*DÉFIS:*
(A) Recopiez le passage de l'extrait qui commence par les mots « Bruno Kaufmann est » et s'achève sur « entendre leur voix. », en remplaçant « Falun » par « Uppsala ».
(B) D'après l'extrait, combien de membres de la Douma les citoyens russes éliront-ils ?
(C) Expliquez en une à trois phrases pourquoi, selon l'extrait, les feux d'artifice du Nouvel An à Perth se sont accompagnés d'un sentiment de soulagement.

*EXTRAIT DU TEXTE:*
=====
Après l’«annus horribilis» 2015, 2016 débute avec de nouvelles opportunités démocratiques, à tous les niveaux politiques. Bruno Kaufmann, de la plateforme people2power, livre ses perspectives. 

Regarder les feux d’artifices du Nouvel An de Perth, en Australie, s’est accompagné d’un véritable sentiment de soulagement. Car ces feux ont annoncé un nouveau chapitre dans notre histoire: 2016. Ces premiers instants de janvier ont clos une année calamiteuse marquée par les turbulences économiques, une intensification des guerres, une crise migratoire massive et des désastres naturels. 

La démocratie a connu un recul dans de nombreuses parties du monde l’année dernière. Mais d’importantes opportunités se profilent à l’horizon. Voici quelques-uns des développements majeurs qu’il faudra suivre de près en 2016.

Bruno Kaufmann est président de la Democracy Council and Election Commission à Falun (Suède) ainsi que de l’Institut européen sur l’initiative et le référendum. Il est aussi co-président du Global Forum on Modern Direct Democracy et correspondant en Europe du Nord pour la Radio-Télévision Suisse alémanique. Il est rédacteur en chef de people2power, une plateforme sur la démocratie directe créée et hébergée par swissinfo.ch. Zvg

Pouvoir des peuples VS superpuissance 

2016 ne sera pas l’année de Messieurs Xi, Poutine ou Obama, mais celle des citoyens de leurs pays, qui auront une chance de faire entendre leur voix. 

Paradoxalement, ce sont les électeurs d’un pays bien plus petit, Taïwan, qui entameront cette remise en cause des superpuissances le 16 janvier avec l’élection d’un nouveau président et d’un nouveau parlement. Pour la première fois depuis le repli des troupes nationalistes chinoises sur l’île à la fin des années 1940, les 23 millions de Taïwanais pourraient envoyer le Kuomintang (le Parti nationaliste chinois) dans l’opposition et élire une femme président. Un tel événement pourrait créer une impulsion en faveur du pouvoir populaire, non seulement à Taïwan, mais aussi à Hong Kong, en Chine et au Vietnam. 

Plus tard dans l’année, les citoyens russes auront une chance de changer les choses en élisant les 450 membres de la Douma, le parlement national. Cependant, un déroulement libre et juste du vote du 18 septembre est loin d’être assuré. Le contexte démocratique s’est fortement durci depuis le retour de Vladimir Poutine à la présidence du pays en 2012.
=====
*MATÉRIEL FOURNI:*
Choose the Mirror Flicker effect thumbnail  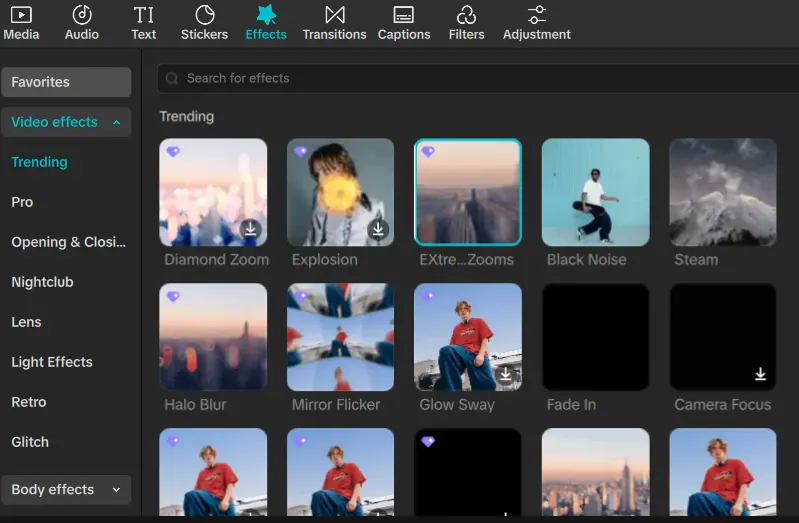[x=340, y=337]
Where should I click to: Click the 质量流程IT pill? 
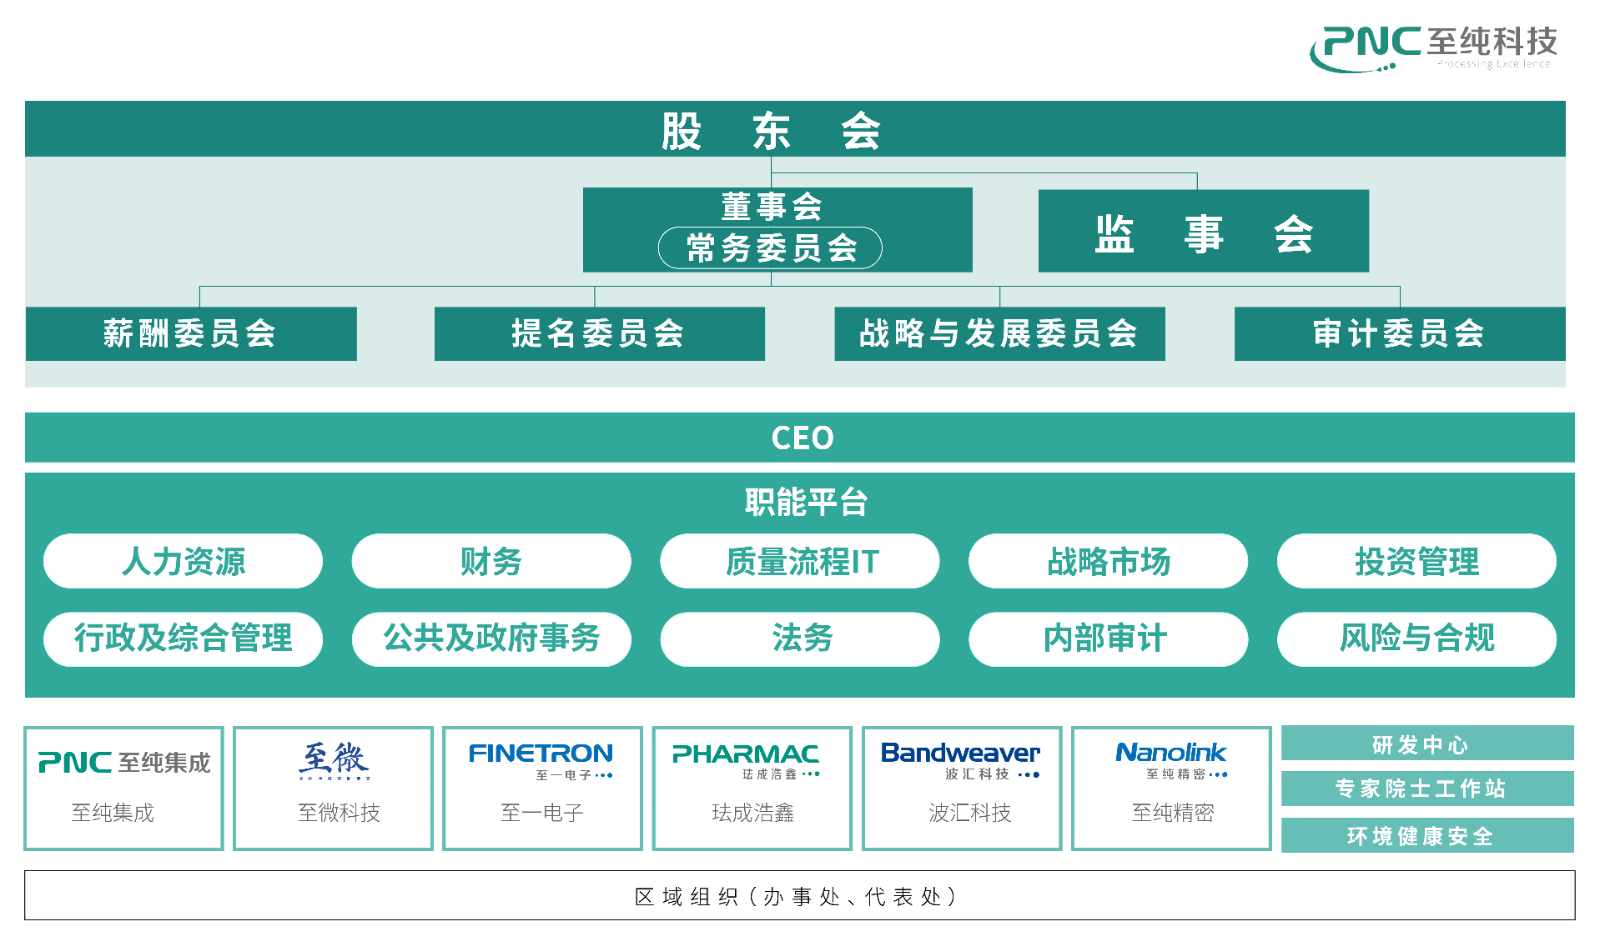(x=800, y=561)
=====
*CORRIGÉ DES DÉFIS:*
(A)
Bruno Kaufmann est président de la Democracy Council and Election Commission à Uppsala (Suède) ainsi que de l’Institut européen sur l’initiative et le référendum. Il est aussi co-président du Global Forum on Modern Direct Democracy et correspondant en Europe du Nord pour la Radio-Télévision Suisse alémanique. Il est rédacteur en chef de people2power, une plateforme sur la démocratie directe créée et hébergée par swissinfo.ch. Zvg

Pouvoir des peuples VS superpuissance 

2016 ne sera pas l’année de Messieurs Xi, Poutine ou Obama, mais celle des citoyens de leurs pays, qui auront une chance de faire entendre leur voix.

(B) 450 membres.

(C) Ces feux annonçaient un nouveau chapitre, 2016, et leurs premiers instants ont clos une année calamiteuse. Cette année avait été marquée par des turbulences économiques, une intensification des guerres, une crise migratoire massive et des désastres naturels.